▶ **Dataset records**
------------------------

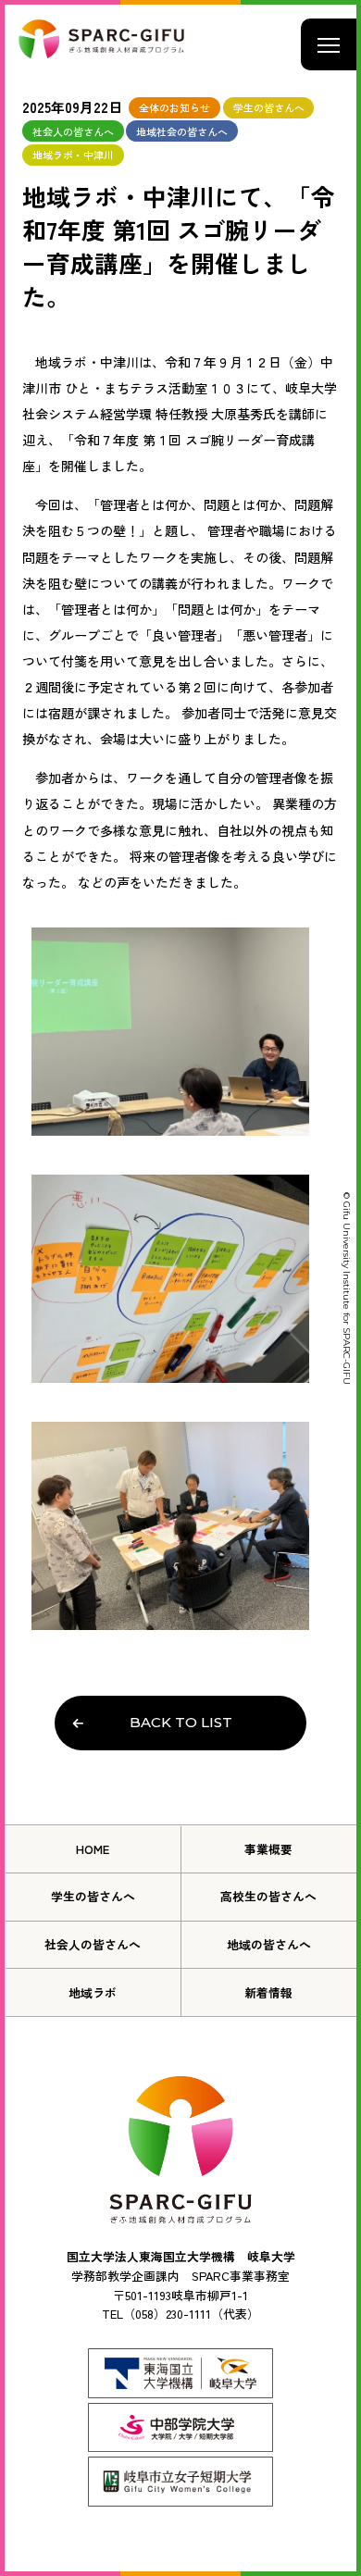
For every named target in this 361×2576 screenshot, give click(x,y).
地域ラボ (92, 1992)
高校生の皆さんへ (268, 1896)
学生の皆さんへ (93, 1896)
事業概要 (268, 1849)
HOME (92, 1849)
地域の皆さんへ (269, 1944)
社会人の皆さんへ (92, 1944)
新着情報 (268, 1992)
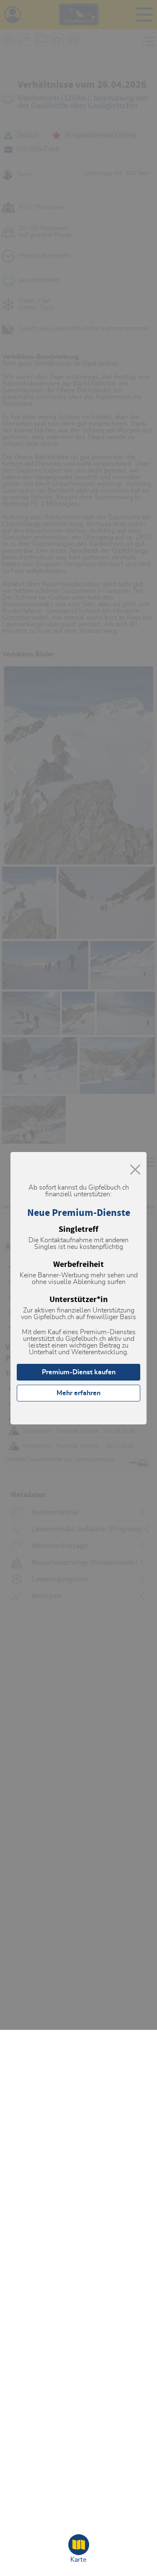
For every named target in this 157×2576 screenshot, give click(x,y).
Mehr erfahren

------------------------

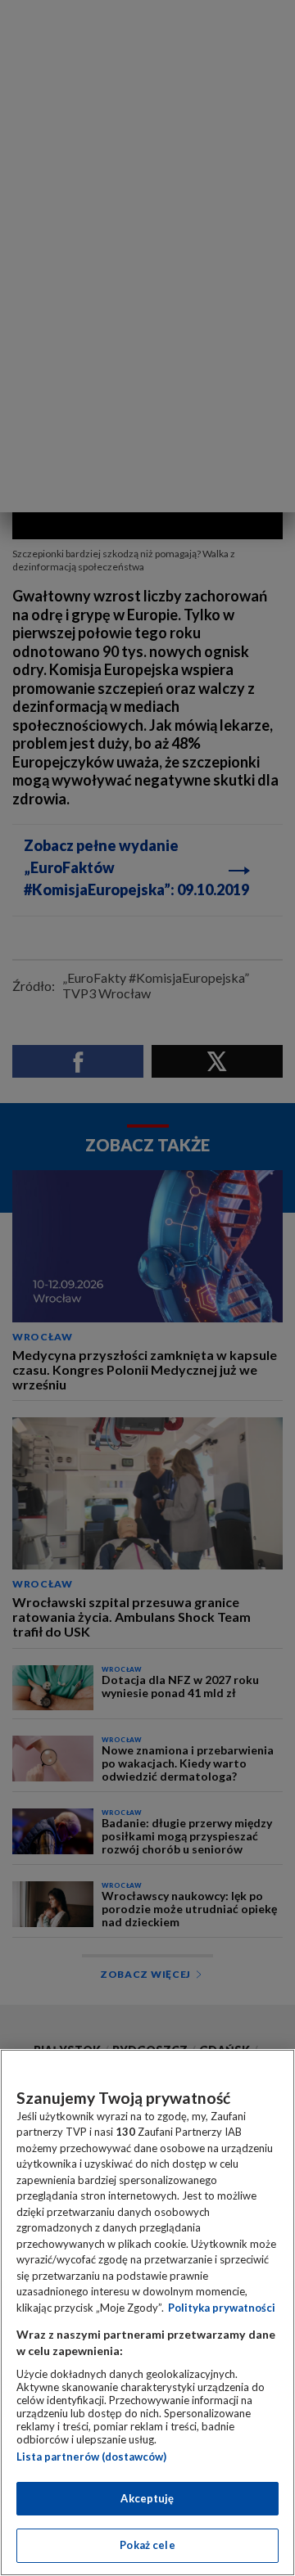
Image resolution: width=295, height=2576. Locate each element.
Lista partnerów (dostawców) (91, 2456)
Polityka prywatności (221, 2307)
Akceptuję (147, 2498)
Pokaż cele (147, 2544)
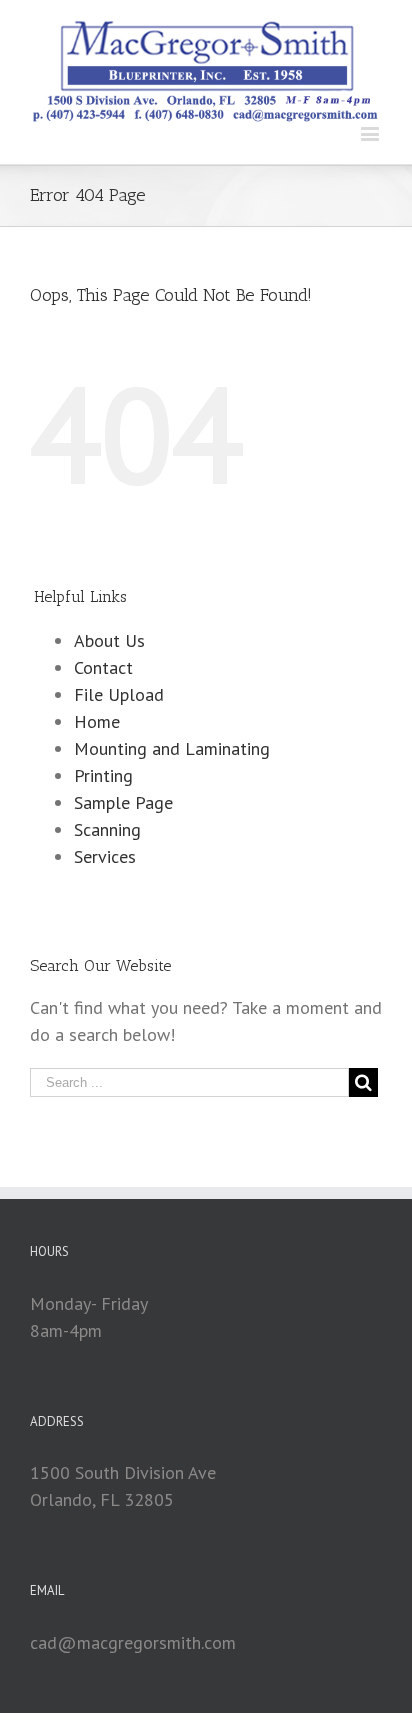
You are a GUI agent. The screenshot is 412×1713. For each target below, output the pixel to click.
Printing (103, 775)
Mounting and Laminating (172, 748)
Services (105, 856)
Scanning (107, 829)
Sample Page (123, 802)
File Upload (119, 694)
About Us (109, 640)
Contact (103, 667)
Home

------------------------

▶ **WORK ORDER**
Leaving out each picture, repeat exactly the lines above from the one that contains "新着情報 (268, 1992)" through the one that contains "Mehr erfahren".

▶ **RESPONSE TO THE EXERCISE**
新着情報 (268, 1992)
For every named target in this 157×2576 screenshot, give click(x,y).
Mehr erfahren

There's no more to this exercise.